Task instructions
Having read the material, return every line of it exactly.

+++ Supplied data

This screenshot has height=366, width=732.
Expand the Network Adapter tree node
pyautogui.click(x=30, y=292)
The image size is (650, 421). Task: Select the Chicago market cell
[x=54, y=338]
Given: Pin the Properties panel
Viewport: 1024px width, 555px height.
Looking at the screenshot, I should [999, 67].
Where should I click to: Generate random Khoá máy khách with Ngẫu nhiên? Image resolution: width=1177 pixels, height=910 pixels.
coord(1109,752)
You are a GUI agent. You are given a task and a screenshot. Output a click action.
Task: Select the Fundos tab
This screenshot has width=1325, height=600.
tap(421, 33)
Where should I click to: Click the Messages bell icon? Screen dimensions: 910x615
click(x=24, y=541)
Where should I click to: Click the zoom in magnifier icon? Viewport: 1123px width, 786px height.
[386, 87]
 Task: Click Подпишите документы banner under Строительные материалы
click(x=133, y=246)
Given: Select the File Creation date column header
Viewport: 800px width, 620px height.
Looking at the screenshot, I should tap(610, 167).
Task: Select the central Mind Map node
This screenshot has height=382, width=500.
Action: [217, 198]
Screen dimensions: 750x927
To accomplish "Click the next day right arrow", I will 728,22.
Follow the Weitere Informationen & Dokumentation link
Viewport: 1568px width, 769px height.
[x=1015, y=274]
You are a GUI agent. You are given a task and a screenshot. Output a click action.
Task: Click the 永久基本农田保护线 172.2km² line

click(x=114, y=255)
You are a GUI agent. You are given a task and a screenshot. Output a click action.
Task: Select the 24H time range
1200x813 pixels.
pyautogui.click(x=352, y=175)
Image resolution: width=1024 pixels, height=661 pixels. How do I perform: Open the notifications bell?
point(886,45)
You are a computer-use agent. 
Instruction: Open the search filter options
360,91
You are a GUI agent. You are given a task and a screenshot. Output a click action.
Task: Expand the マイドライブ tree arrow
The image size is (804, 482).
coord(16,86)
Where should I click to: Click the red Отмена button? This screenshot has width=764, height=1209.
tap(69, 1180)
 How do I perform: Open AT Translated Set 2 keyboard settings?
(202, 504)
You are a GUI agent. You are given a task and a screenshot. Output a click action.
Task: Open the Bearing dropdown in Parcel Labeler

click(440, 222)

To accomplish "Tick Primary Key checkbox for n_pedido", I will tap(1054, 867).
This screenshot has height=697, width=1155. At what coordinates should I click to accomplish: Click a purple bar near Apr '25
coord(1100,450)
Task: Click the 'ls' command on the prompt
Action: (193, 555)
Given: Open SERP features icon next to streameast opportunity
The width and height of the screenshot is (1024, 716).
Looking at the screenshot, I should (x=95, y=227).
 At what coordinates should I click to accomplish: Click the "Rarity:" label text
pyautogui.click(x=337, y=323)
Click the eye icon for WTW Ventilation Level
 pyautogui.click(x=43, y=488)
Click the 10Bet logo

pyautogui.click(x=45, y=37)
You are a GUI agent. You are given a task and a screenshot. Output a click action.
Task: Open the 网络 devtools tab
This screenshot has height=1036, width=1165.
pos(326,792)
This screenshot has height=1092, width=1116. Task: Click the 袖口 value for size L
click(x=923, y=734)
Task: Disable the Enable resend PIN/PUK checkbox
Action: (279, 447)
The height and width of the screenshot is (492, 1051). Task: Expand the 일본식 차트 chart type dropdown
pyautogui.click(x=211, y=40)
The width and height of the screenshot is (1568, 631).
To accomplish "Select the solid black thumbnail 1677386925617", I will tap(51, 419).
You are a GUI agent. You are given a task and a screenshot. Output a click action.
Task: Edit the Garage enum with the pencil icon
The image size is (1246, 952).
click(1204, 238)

++++++

Reply to the exercise
This screenshot has height=366, width=732.
Expand the Network Adapter tree node
pyautogui.click(x=30, y=292)
The image size is (650, 421). Task: Select the Chicago market cell
[x=54, y=338]
Given: Pin the Properties panel
Viewport: 1024px width, 555px height.
Looking at the screenshot, I should [999, 67].
Where should I click to: Generate random Khoá máy khách with Ngẫu nhiên? Image resolution: width=1177 pixels, height=910 pixels.
coord(1109,752)
You are a GUI agent. You are given a task and a screenshot. Output a click action.
Task: Select the Fundos tab
This screenshot has width=1325, height=600.
tap(421, 33)
Where should I click to: Click the Messages bell icon? Screen dimensions: 910x615
click(x=24, y=541)
Where should I click to: Click the zoom in magnifier icon? Viewport: 1123px width, 786px height.
[386, 87]
 Task: Click Подпишите документы banner under Строительные материалы
click(x=133, y=246)
Given: Select the File Creation date column header
Viewport: 800px width, 620px height.
Looking at the screenshot, I should tap(610, 167).
Task: Select the central Mind Map node
This screenshot has height=382, width=500.
Action: [217, 198]
Screen dimensions: 750x927
To accomplish "Click the next day right arrow", I will 728,22.
Follow the Weitere Informationen & Dokumentation link
Viewport: 1568px width, 769px height.
[x=1015, y=274]
You are a GUI agent. You are given a task and a screenshot. Output a click action.
Task: Click the 永久基本农田保护线 172.2km² line

click(x=114, y=255)
You are a GUI agent. You are given a task and a screenshot. Output a click action.
Task: Select the 24H time range
1200x813 pixels.
pyautogui.click(x=352, y=175)
Image resolution: width=1024 pixels, height=661 pixels. How do I perform: Open the notifications bell?
point(886,45)
You are a computer-use agent. 
Instruction: Open the search filter options
360,91
You are a GUI agent. You are given a task and a screenshot. Output a click action.
Task: Expand the マイドライブ tree arrow
The image size is (804, 482).
coord(16,86)
Where should I click to: Click the red Отмена button? This screenshot has width=764, height=1209.
tap(69, 1180)
 How do I perform: Open AT Translated Set 2 keyboard settings?
(202, 504)
You are a GUI agent. You are given a task and a screenshot. Output a click action.
Task: Open the Bearing dropdown in Parcel Labeler

click(440, 222)

To accomplish "Tick Primary Key checkbox for n_pedido", I will tap(1054, 867).
This screenshot has height=697, width=1155. At what coordinates should I click to accomplish: Click a purple bar near Apr '25
coord(1100,450)
Task: Click the 'ls' command on the prompt
Action: (193, 555)
Given: Open SERP features icon next to streameast opportunity
The width and height of the screenshot is (1024, 716).
Looking at the screenshot, I should (x=95, y=227).
 At what coordinates should I click to accomplish: Click the "Rarity:" label text
pyautogui.click(x=337, y=323)
Click the eye icon for WTW Ventilation Level
 pyautogui.click(x=43, y=488)
Click the 10Bet logo

pyautogui.click(x=45, y=37)
You are a GUI agent. You are given a task and a screenshot. Output a click action.
Task: Open the 网络 devtools tab
This screenshot has height=1036, width=1165.
pos(326,792)
This screenshot has height=1092, width=1116. Task: Click the 袖口 value for size L
click(x=923, y=734)
Task: Disable the Enable resend PIN/PUK checkbox
Action: (279, 447)
The height and width of the screenshot is (492, 1051). Task: Expand the 일본식 차트 chart type dropdown
pyautogui.click(x=211, y=40)
The width and height of the screenshot is (1568, 631).
To accomplish "Select the solid black thumbnail 1677386925617", I will tap(51, 419).
You are a GUI agent. You are given a task and a screenshot. Output a click action.
Task: Edit the Garage enum with the pencil icon
The image size is (1246, 952).
click(1204, 238)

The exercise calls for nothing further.